Serving Clovis, Portales and the Surrounding Communities

No justification for abortions after partial birth

The renewed debate over a federal ban on partial-birth abortion has reminded us of the unwillingness of abortion supporters to accept even the most sensible restrictions on the controversial practice.

The Senate last week passed, and President George W. Bush has vowed to sign, a carefully crafted and limited law that would outlaw one procedure that even many supporters describe as gruesome. It is a form of late-term abortion that kills a fetus as it is exiting the birth canal.

Yet, trumpeting the slippery-slope argument, abortion-rights groups have acted as if the proposed ban is the equivalent of banning all abortions.

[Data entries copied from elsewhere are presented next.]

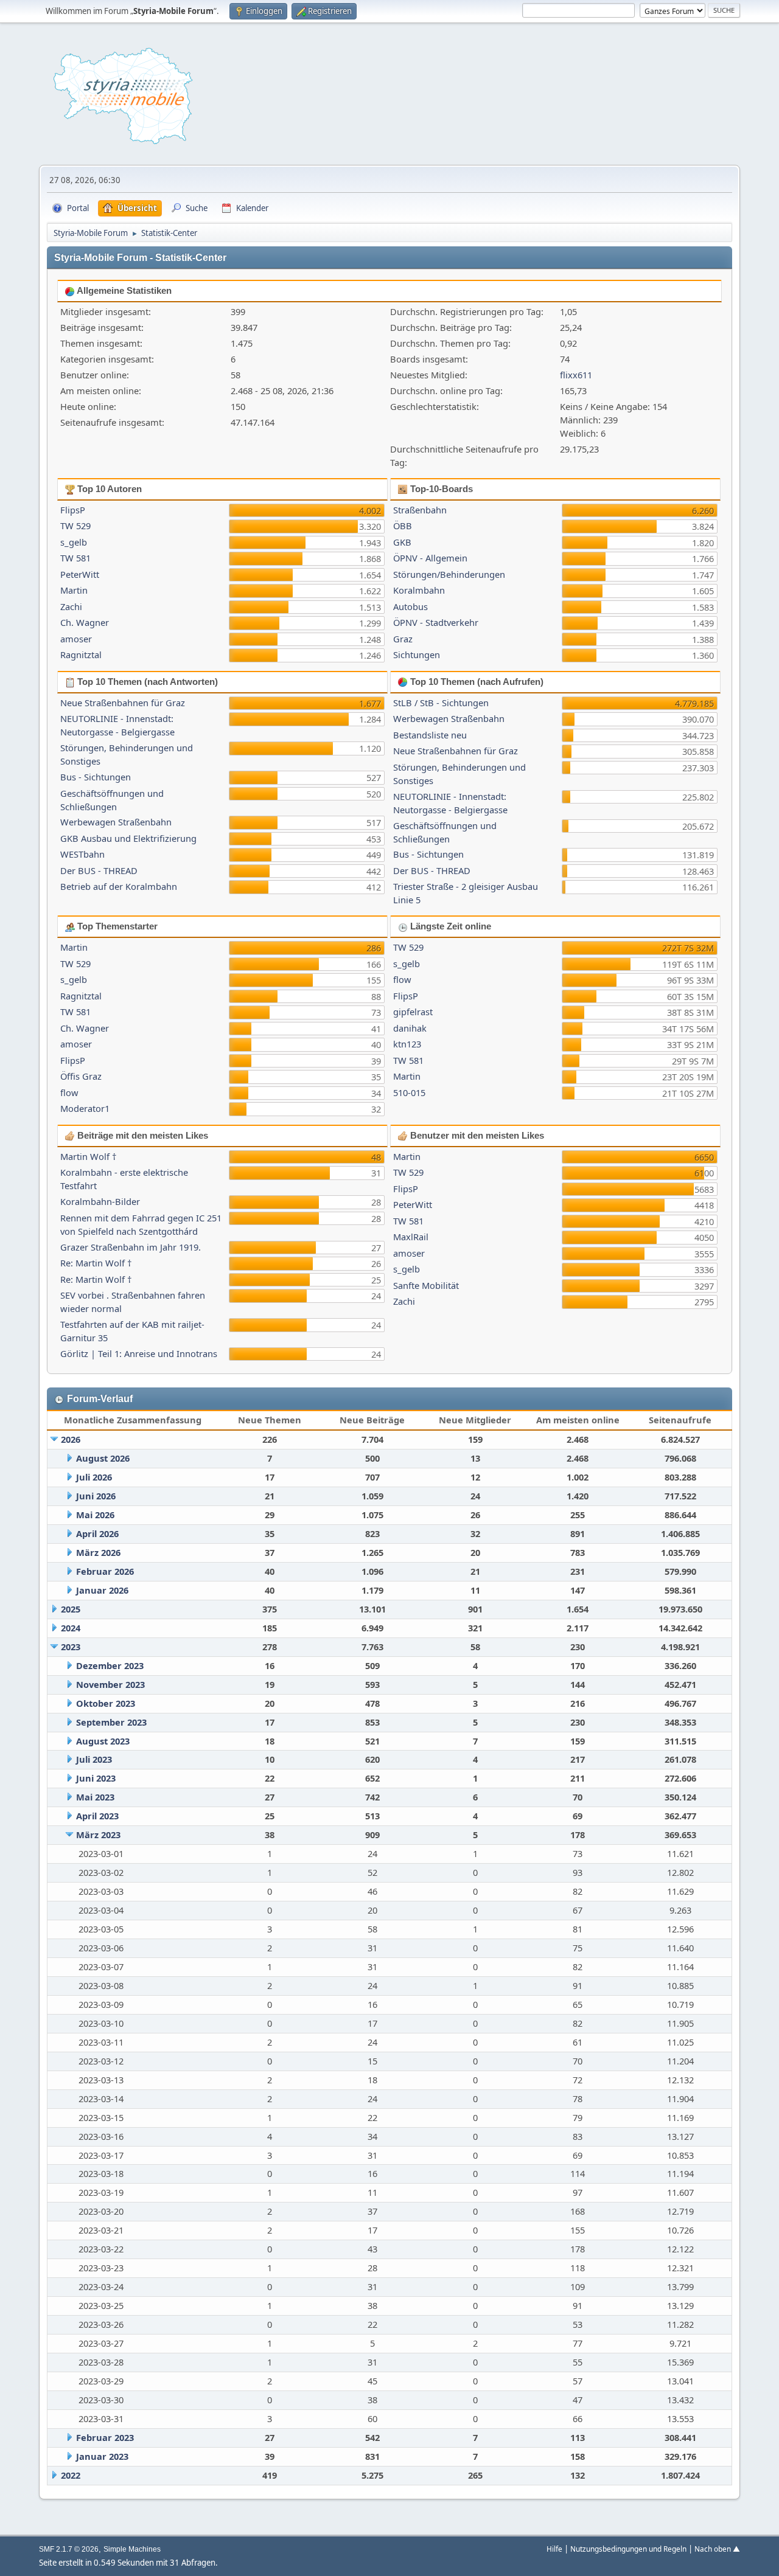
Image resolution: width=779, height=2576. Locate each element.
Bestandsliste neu (430, 735)
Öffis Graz (81, 1076)
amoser (76, 639)
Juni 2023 (96, 1778)
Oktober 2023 (105, 1703)
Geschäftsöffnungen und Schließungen (112, 800)
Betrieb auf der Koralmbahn (118, 886)
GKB (402, 542)
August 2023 (103, 1741)
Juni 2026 (96, 1496)
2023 (70, 1646)
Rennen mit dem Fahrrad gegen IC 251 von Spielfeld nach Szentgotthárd (141, 1224)
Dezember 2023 (110, 1665)
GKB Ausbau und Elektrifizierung (128, 838)
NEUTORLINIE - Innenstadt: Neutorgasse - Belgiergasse (117, 725)
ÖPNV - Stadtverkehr (435, 622)
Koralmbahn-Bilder (100, 1201)
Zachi (71, 606)
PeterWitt (79, 574)
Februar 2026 (105, 1571)
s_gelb (73, 542)
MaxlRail (410, 1237)
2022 (70, 2475)
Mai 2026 (95, 1514)
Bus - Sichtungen (95, 777)
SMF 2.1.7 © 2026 (69, 2549)
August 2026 (103, 1458)
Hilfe (554, 2548)
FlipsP (72, 510)
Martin (74, 590)
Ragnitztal (81, 654)
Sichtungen (416, 654)
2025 (70, 1609)
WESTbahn (82, 854)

“This is a radical, radical thing that is about to happen,” argued Sen. Barbara Boxer, D-Calif. But only a small number of such abortions — about 2,200 out of an estimated 1.3 million abortions a year, according to statistics provided by pro-abortion groups — take place.

Yes, some abortion foes jumped on this decision as the first step toward outlawing abortion. Is that really the case? Political activists on both sides of every debate see everything as a step in one direction or another. The key question: Is this particular restriction a good idea?

We think the answer is yes.

In response to a Supreme Court ruling that overturned a Nebraska law outlawing partial-birth abortions, the Senate bill clearly describes the procedure being outlawed, so it can’t be called overly vague. Once signed, the law will be battled in courts for years before anything is outlawed. This hardly is the Earth-shattering event Sen. Boxer decries.

Roe vs. Wade, which made abortion a constitutional right in the first trimester, remains the law of the land. Given current realities, the partial-birth abortion bill is a reasonable limitation.

There is no moral justification — nor medical need — for terminating a pregnancy in this particular way. These abortions clearly are done after a fetus could live outside the womb, so they are not protected under Roe vs. Wade.

That even this barbaric procedure cannot be banned without a fight is a reminder that the bitter abortion feud will long continue.